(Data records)
▽

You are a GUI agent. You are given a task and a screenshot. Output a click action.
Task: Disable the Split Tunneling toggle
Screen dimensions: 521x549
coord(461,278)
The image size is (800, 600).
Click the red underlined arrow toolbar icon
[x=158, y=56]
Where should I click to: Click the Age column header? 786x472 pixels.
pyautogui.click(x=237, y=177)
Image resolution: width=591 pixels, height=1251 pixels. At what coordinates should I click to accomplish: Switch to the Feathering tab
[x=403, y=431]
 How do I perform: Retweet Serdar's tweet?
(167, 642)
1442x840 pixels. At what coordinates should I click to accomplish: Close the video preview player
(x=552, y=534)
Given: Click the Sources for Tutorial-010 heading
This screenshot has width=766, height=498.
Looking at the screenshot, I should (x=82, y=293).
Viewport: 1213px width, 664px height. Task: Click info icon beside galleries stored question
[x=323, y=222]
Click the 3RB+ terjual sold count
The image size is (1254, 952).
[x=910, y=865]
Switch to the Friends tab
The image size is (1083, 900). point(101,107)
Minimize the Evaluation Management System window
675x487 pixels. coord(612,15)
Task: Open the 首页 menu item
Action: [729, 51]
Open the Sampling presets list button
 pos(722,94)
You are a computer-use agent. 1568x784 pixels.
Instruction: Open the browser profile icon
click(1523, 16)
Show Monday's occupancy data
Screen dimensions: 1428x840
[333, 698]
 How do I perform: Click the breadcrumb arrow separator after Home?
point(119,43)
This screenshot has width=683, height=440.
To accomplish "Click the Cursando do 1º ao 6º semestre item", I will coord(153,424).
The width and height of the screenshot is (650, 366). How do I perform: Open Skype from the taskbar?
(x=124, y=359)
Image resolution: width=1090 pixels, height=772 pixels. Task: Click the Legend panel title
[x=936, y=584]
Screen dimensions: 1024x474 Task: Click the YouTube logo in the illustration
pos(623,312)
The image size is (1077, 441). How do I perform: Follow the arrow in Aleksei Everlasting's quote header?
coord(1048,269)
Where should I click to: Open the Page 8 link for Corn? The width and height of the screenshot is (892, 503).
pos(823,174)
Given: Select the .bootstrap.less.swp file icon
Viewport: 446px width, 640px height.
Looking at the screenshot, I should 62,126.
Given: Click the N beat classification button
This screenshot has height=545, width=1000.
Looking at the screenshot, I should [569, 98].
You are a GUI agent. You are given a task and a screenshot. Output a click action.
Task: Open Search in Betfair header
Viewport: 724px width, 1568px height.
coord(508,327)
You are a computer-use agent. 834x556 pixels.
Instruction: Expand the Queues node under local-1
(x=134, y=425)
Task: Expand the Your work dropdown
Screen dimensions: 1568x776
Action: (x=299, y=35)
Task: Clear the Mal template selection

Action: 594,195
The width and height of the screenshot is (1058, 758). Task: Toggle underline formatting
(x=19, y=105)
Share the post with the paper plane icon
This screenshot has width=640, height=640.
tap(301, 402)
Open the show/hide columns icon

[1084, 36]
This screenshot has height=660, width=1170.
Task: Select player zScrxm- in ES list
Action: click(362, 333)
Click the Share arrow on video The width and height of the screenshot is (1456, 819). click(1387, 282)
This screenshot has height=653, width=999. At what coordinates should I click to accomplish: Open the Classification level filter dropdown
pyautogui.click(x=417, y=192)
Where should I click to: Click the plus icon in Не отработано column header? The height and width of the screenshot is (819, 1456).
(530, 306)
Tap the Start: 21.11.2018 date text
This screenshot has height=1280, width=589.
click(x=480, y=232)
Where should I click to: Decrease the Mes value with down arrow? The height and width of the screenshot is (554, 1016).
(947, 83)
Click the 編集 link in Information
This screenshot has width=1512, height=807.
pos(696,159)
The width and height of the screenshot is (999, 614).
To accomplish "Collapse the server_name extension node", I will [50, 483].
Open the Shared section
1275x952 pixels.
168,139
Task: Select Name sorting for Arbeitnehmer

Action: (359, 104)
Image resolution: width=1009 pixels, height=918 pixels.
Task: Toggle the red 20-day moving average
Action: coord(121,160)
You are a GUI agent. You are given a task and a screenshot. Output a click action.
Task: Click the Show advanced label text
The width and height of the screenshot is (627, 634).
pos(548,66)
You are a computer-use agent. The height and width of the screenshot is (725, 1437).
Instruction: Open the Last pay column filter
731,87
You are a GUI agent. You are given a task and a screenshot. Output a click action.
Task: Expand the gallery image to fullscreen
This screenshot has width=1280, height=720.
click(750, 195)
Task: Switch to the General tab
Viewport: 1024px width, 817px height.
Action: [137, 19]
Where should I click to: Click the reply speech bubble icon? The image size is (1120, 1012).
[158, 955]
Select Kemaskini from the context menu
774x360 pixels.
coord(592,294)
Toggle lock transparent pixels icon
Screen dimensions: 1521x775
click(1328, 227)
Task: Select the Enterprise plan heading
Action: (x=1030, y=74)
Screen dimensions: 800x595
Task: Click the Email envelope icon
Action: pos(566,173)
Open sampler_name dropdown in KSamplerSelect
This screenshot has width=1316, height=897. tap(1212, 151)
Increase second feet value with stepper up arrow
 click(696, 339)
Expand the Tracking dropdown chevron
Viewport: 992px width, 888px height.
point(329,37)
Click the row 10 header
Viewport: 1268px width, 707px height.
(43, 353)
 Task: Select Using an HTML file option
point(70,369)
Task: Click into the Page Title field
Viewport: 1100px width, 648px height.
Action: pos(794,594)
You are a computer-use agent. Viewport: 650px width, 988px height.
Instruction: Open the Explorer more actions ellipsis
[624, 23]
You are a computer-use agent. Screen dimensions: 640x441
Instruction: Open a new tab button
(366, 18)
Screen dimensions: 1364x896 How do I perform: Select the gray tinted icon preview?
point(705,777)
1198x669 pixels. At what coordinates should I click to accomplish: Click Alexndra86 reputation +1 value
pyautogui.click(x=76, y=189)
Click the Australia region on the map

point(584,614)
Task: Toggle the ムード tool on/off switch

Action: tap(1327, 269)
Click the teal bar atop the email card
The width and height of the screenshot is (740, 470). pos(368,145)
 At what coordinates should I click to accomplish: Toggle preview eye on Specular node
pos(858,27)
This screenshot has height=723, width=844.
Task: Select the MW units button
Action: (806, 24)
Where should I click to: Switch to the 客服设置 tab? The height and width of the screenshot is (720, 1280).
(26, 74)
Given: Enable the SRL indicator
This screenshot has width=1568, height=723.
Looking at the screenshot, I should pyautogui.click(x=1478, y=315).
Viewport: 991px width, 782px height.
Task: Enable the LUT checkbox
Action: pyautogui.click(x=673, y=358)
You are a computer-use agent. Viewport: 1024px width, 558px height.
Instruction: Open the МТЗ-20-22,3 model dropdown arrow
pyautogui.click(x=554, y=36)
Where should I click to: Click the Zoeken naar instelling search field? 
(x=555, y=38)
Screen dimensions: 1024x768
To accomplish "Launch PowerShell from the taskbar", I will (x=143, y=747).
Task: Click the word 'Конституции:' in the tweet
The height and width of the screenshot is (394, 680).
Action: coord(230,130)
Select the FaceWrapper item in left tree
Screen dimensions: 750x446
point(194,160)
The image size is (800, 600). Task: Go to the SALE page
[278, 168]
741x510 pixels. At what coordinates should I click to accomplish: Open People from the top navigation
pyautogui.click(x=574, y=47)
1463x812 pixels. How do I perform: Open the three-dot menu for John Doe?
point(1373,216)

△

Can you write out all of the material above again, word for word and line for line, with nothing changed?

• WRITTEN RESPONSE:
You are a GUI agent. You are given a task and a screenshot. Output a click action.
Task: Disable the Split Tunneling toggle
Screen dimensions: 521x549
coord(461,278)
The image size is (800, 600).
Click the red underlined arrow toolbar icon
[x=158, y=56]
Where should I click to: Click the Age column header? 786x472 pixels.
pyautogui.click(x=237, y=177)
Image resolution: width=591 pixels, height=1251 pixels. At what coordinates should I click to accomplish: Switch to the Feathering tab
[x=403, y=431]
 How do I perform: Retweet Serdar's tweet?
(167, 642)
1442x840 pixels. At what coordinates should I click to accomplish: Close the video preview player
(x=552, y=534)
Given: Click the Sources for Tutorial-010 heading
This screenshot has width=766, height=498.
Looking at the screenshot, I should (x=82, y=293).
Viewport: 1213px width, 664px height. Task: Click info icon beside galleries stored question
[x=323, y=222]
Click the 3RB+ terjual sold count
The image size is (1254, 952).
[x=910, y=865]
Switch to the Friends tab
The image size is (1083, 900). point(101,107)
Minimize the Evaluation Management System window
675x487 pixels. coord(612,15)
Task: Open the 首页 menu item
Action: [729, 51]
Open the Sampling presets list button
 pos(722,94)
You are a computer-use agent. 1568x784 pixels.
Instruction: Open the browser profile icon
click(1523, 16)
Show Monday's occupancy data
Screen dimensions: 1428x840
[333, 698]
 How do I perform: Click the breadcrumb arrow separator after Home?
point(119,43)
This screenshot has width=683, height=440.
To accomplish "Click the Cursando do 1º ao 6º semestre item", I will coord(153,424).
The width and height of the screenshot is (650, 366). How do I perform: Open Skype from the taskbar?
(x=124, y=359)
Image resolution: width=1090 pixels, height=772 pixels. Task: Click the Legend panel title
[x=936, y=584]
Screen dimensions: 1024x474 Task: Click the YouTube logo in the illustration
pos(623,312)
The image size is (1077, 441). How do I perform: Follow the arrow in Aleksei Everlasting's quote header?
coord(1048,269)
Where should I click to: Open the Page 8 link for Corn? The width and height of the screenshot is (892, 503).
pos(823,174)
Given: Select the .bootstrap.less.swp file icon
Viewport: 446px width, 640px height.
Looking at the screenshot, I should 62,126.
Given: Click the N beat classification button
This screenshot has height=545, width=1000.
Looking at the screenshot, I should [569, 98].
You are a GUI agent. You are given a task and a screenshot. Output a click action.
Task: Open Search in Betfair header
Viewport: 724px width, 1568px height.
coord(508,327)
You are a computer-use agent. 834x556 pixels.
Instruction: Expand the Queues node under local-1
(x=134, y=425)
Task: Expand the Your work dropdown
Screen dimensions: 1568x776
Action: (x=299, y=35)
Task: Clear the Mal template selection

Action: 594,195
The width and height of the screenshot is (1058, 758). Task: Toggle underline formatting
(x=19, y=105)
Share the post with the paper plane icon
This screenshot has width=640, height=640.
tap(301, 402)
Open the show/hide columns icon

[1084, 36]
This screenshot has height=660, width=1170.
Task: Select player zScrxm- in ES list
Action: click(362, 333)
Click the Share arrow on video The width and height of the screenshot is (1456, 819). click(1387, 282)
This screenshot has height=653, width=999. At what coordinates should I click to accomplish: Open the Classification level filter dropdown
pyautogui.click(x=417, y=192)
Where should I click to: Click the plus icon in Не отработано column header? The height and width of the screenshot is (819, 1456).
(530, 306)
Tap the Start: 21.11.2018 date text
This screenshot has height=1280, width=589.
click(x=480, y=232)
Where should I click to: Decrease the Mes value with down arrow? The height and width of the screenshot is (554, 1016).
(947, 83)
Click the 編集 link in Information
This screenshot has width=1512, height=807.
pos(696,159)
The width and height of the screenshot is (999, 614).
To accomplish "Collapse the server_name extension node", I will [50, 483].
Open the Shared section
1275x952 pixels.
168,139
Task: Select Name sorting for Arbeitnehmer

Action: (359, 104)
Image resolution: width=1009 pixels, height=918 pixels.
Task: Toggle the red 20-day moving average
Action: coord(121,160)
You are a GUI agent. You are given a task and a screenshot. Output a click action.
Task: Click the Show advanced label text
The width and height of the screenshot is (627, 634).
pos(548,66)
You are a computer-use agent. The height and width of the screenshot is (725, 1437).
Instruction: Open the Last pay column filter
731,87
You are a GUI agent. You are given a task and a screenshot. Output a click action.
Task: Expand the gallery image to fullscreen
This screenshot has width=1280, height=720.
click(750, 195)
Task: Switch to the General tab
Viewport: 1024px width, 817px height.
Action: [137, 19]
Where should I click to: Click the reply speech bubble icon? The image size is (1120, 1012).
[158, 955]
Select Kemaskini from the context menu
774x360 pixels.
coord(592,294)
Toggle lock transparent pixels icon
Screen dimensions: 1521x775
click(1328, 227)
Task: Select the Enterprise plan heading
Action: (x=1030, y=74)
Screen dimensions: 800x595
Task: Click the Email envelope icon
Action: pos(566,173)
Open sampler_name dropdown in KSamplerSelect
This screenshot has width=1316, height=897. tap(1212, 151)
Increase second feet value with stepper up arrow
 click(696, 339)
Expand the Tracking dropdown chevron
Viewport: 992px width, 888px height.
point(329,37)
Click the row 10 header
Viewport: 1268px width, 707px height.
(43, 353)
 Task: Select Using an HTML file option
point(70,369)
Task: Click into the Page Title field
Viewport: 1100px width, 648px height.
Action: pos(794,594)
You are a computer-use agent. Viewport: 650px width, 988px height.
Instruction: Open the Explorer more actions ellipsis
[624, 23]
You are a computer-use agent. Screen dimensions: 640x441
Instruction: Open a new tab button
(366, 18)
Screen dimensions: 1364x896 How do I perform: Select the gray tinted icon preview?
point(705,777)
1198x669 pixels. At what coordinates should I click to accomplish: Click Alexndra86 reputation +1 value
pyautogui.click(x=76, y=189)
Click the Australia region on the map

point(584,614)
Task: Toggle the ムード tool on/off switch

Action: tap(1327, 269)
Click the teal bar atop the email card
The width and height of the screenshot is (740, 470). pos(368,145)
 At what coordinates should I click to accomplish: Toggle preview eye on Specular node
pos(858,27)
This screenshot has height=723, width=844.
Task: Select the MW units button
Action: (806, 24)
Where should I click to: Switch to the 客服设置 tab? The height and width of the screenshot is (720, 1280).
(26, 74)
Given: Enable the SRL indicator
This screenshot has width=1568, height=723.
Looking at the screenshot, I should pyautogui.click(x=1478, y=315).
Viewport: 991px width, 782px height.
Task: Enable the LUT checkbox
Action: pyautogui.click(x=673, y=358)
You are a computer-use agent. Viewport: 1024px width, 558px height.
Instruction: Open the МТЗ-20-22,3 model dropdown arrow
pyautogui.click(x=554, y=36)
Where should I click to: Click the Zoeken naar instelling search field? 
(x=555, y=38)
Screen dimensions: 1024x768
To accomplish "Launch PowerShell from the taskbar", I will (x=143, y=747).
Task: Click the word 'Конституции:' in the tweet
The height and width of the screenshot is (394, 680).
Action: coord(230,130)
Select the FaceWrapper item in left tree
Screen dimensions: 750x446
point(194,160)
The image size is (800, 600). Task: Go to the SALE page
[278, 168]
741x510 pixels. At what coordinates should I click to accomplish: Open People from the top navigation
pyautogui.click(x=574, y=47)
1463x812 pixels. How do I perform: Open the three-dot menu for John Doe?
point(1373,216)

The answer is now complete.